### Required action
Copy each line below as it stands, but skip any picture it contains.

====== Record excerpts

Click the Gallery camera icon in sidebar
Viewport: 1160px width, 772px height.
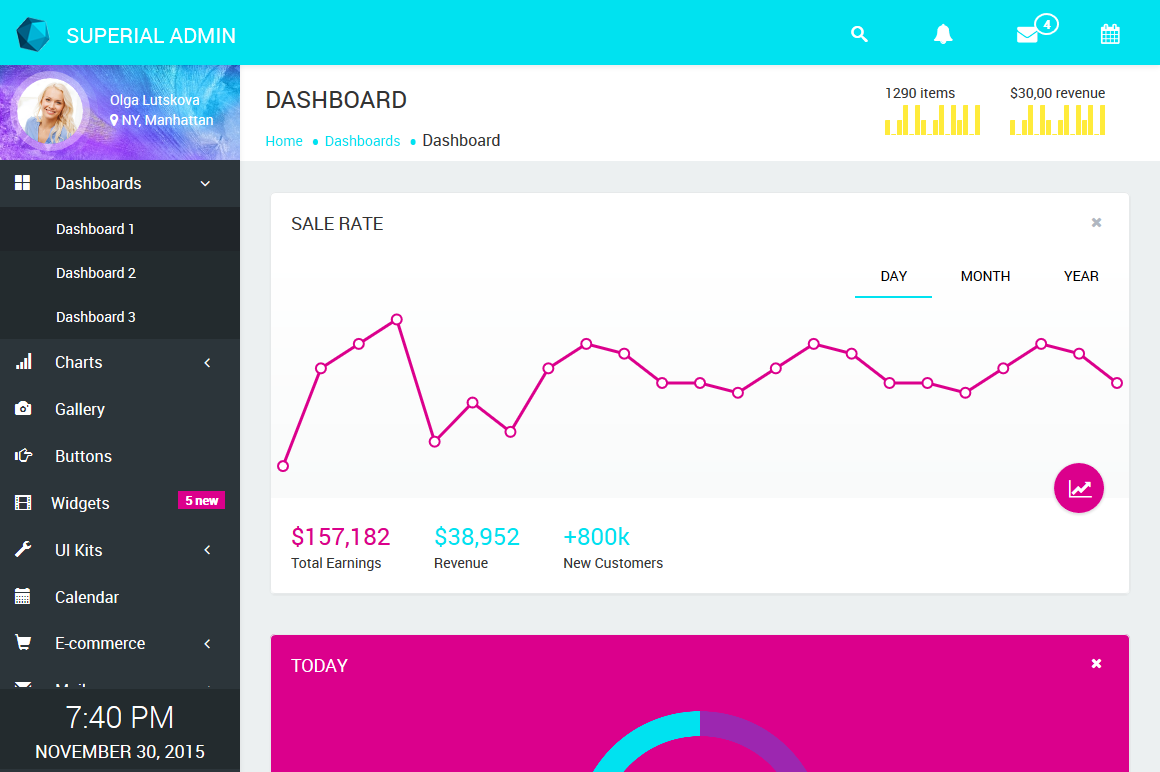(x=23, y=409)
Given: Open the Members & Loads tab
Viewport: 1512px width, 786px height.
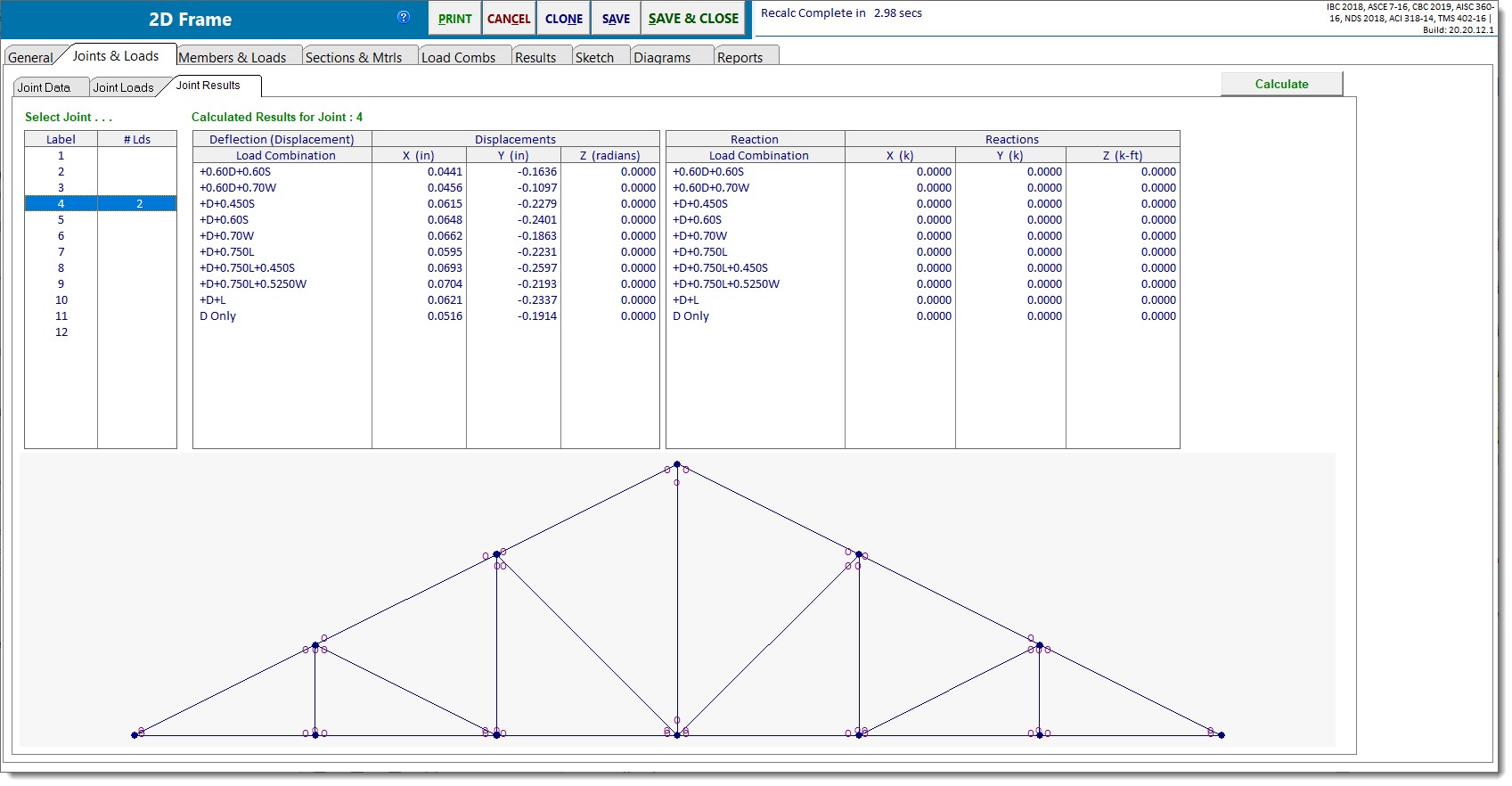Looking at the screenshot, I should point(233,57).
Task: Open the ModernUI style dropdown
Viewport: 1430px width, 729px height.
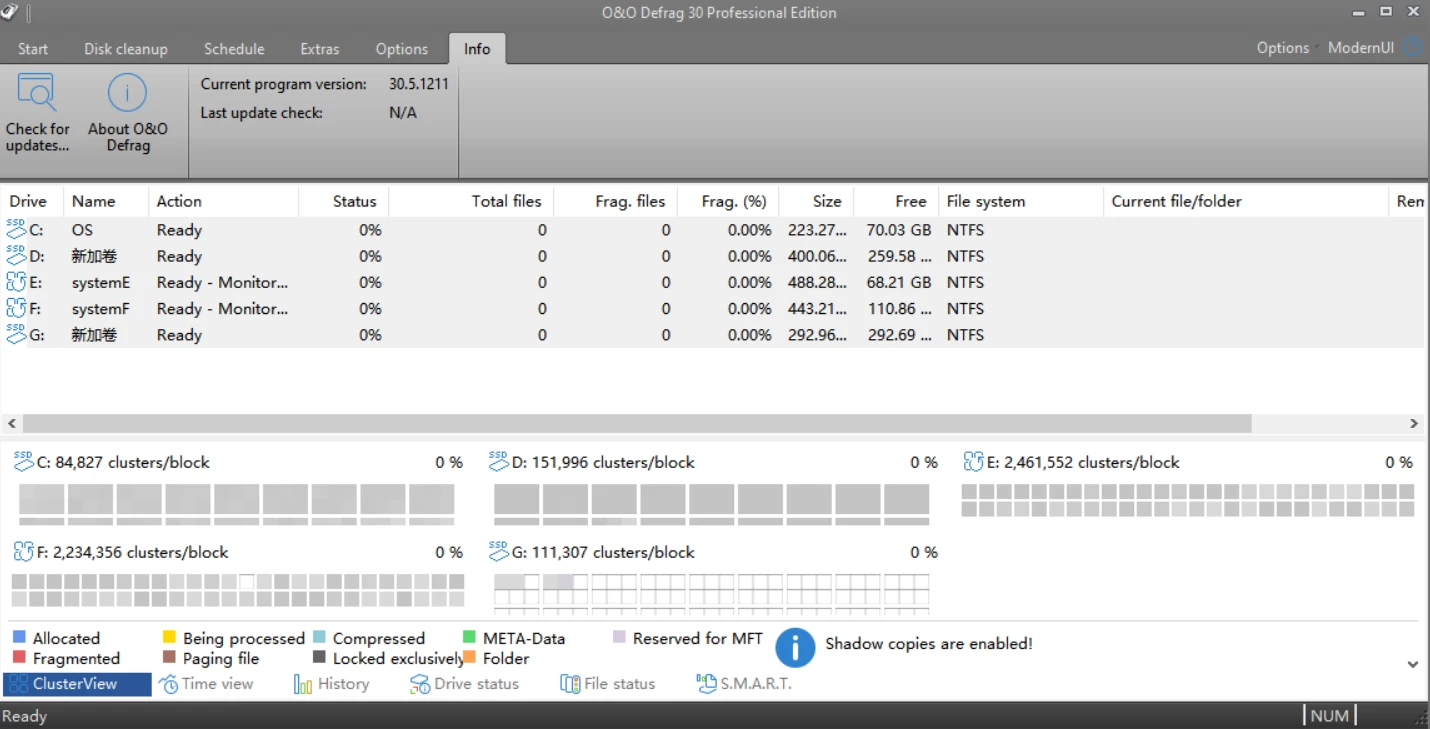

============

### Exercise result
Click the Gallery camera icon in sidebar
Viewport: 1160px width, 772px height.
(x=23, y=409)
Given: Open the Members & Loads tab
Viewport: 1512px width, 786px height.
Looking at the screenshot, I should point(233,57).
Task: Open the ModernUI style dropdown
Viewport: 1430px width, 729px height.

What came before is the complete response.